思えば息子の興味は、周期的に変化してきた。ヨチヨチ歩きのころは電車、新幹線、車をはじめ、ブルドーザーやトラックなどのはたらく車が大好きだった。その後、昆虫や恐竜に目覚め、図書館で関連書を一通り借りては、なめるように読んでいた。何か新しい「流行」が生まれるたびに、大いなる熱意で絵本や図鑑に目を通し、自分の知識欲を満たしてきたのである。その好奇心は親から見てもものすごかった。
おそらく私にもそうした時期は幼いころにあったと思う。しかし成長とともに、好奇心を満たすことが、だんだんと学校における「強制された学習」へと変わってしまったのである。本来、何か新しいことを知るというのは、喜びを伴うはずだ。

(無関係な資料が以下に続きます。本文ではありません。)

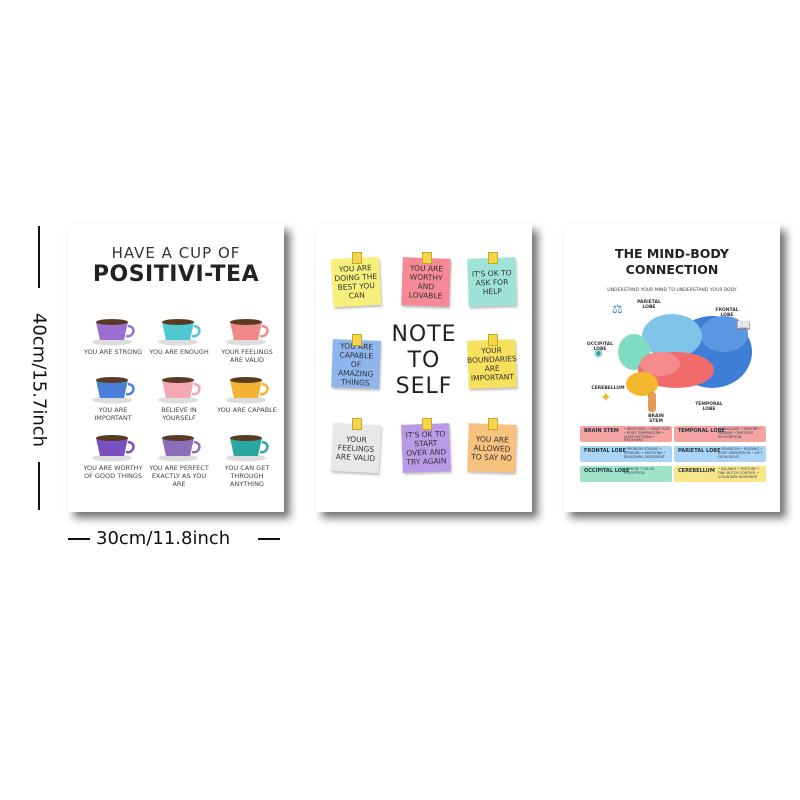  Describe the element at coordinates (179, 352) in the screenshot. I see `teacup-caption: YOU ARE ENOUGH` at that location.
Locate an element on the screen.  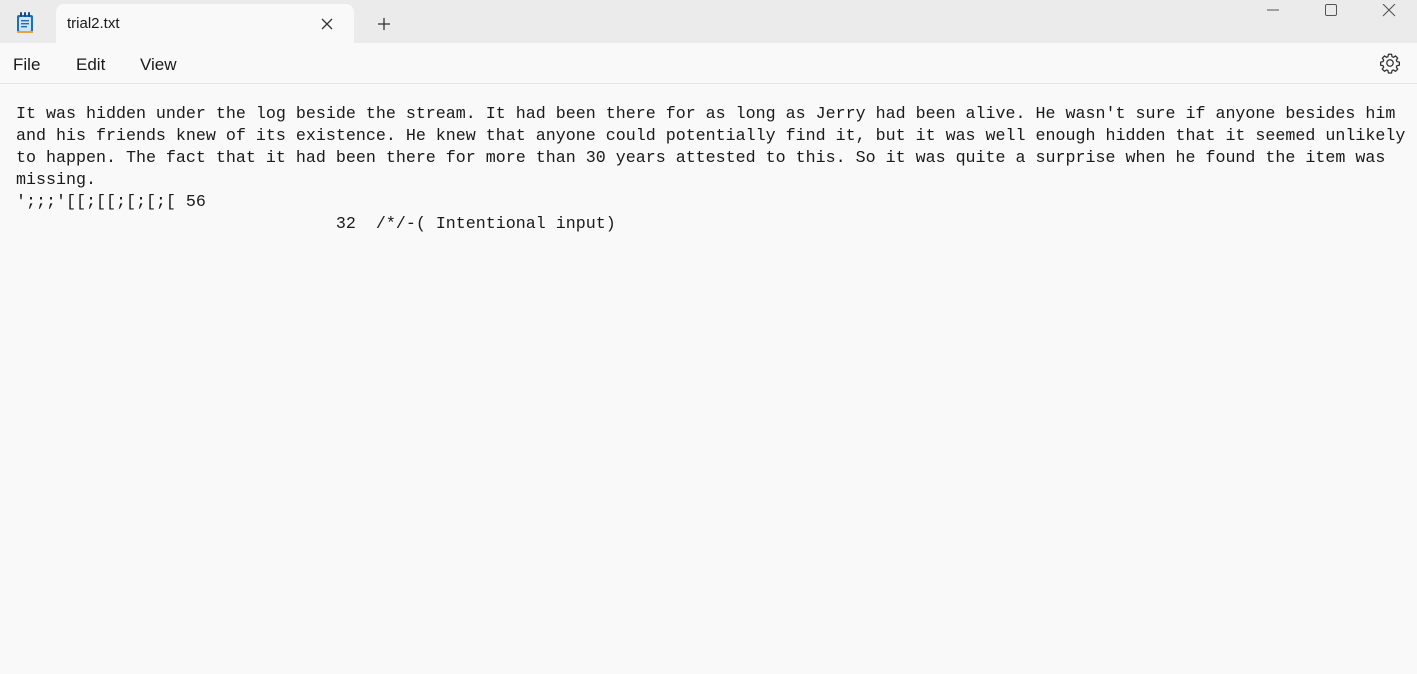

しかし「授業がつまらない」「先生が面白くない」「暗記ばかりで大変」といったネガティブな要素ばかりが拡大されてしまい、次第に「学ぶ」という行為が面倒に思えてきてしまったのである。私の場合、高校卒業までは好きな科目と苦手科目の差があまりにも大きかった。
しかし、学問というのはもっと自由であり、ワクワクした気持ちをもたらすものだと私は思う。それは我が家の子どもたちの関心事や話を聞くにつけ、私自身が気付かされた点である。
目をキラキラさせては学んだことを誰かに披露したり、寝食を忘れて本に熱中したりすること。これこそ、通訳者や翻訳者として生きていく上で忘れてはならないことだと思う。知らないことを「知らない」という勇気、わからないことを教えていただくという謙虚さ、自分で調べようとする行動力。そうした前向きな気持ちさえあれば、誰でも立派な語学のプロになれると私は考える。
通訳者として生きる上で、勉強法の絶対的正解などないと思う。つい正答を求めたくなるのが人間ではあるが、正しい答えがないからこそ、自分で自分なりの正解を追い求めていく。それが、この仕事の醍醐味だと私は思っている。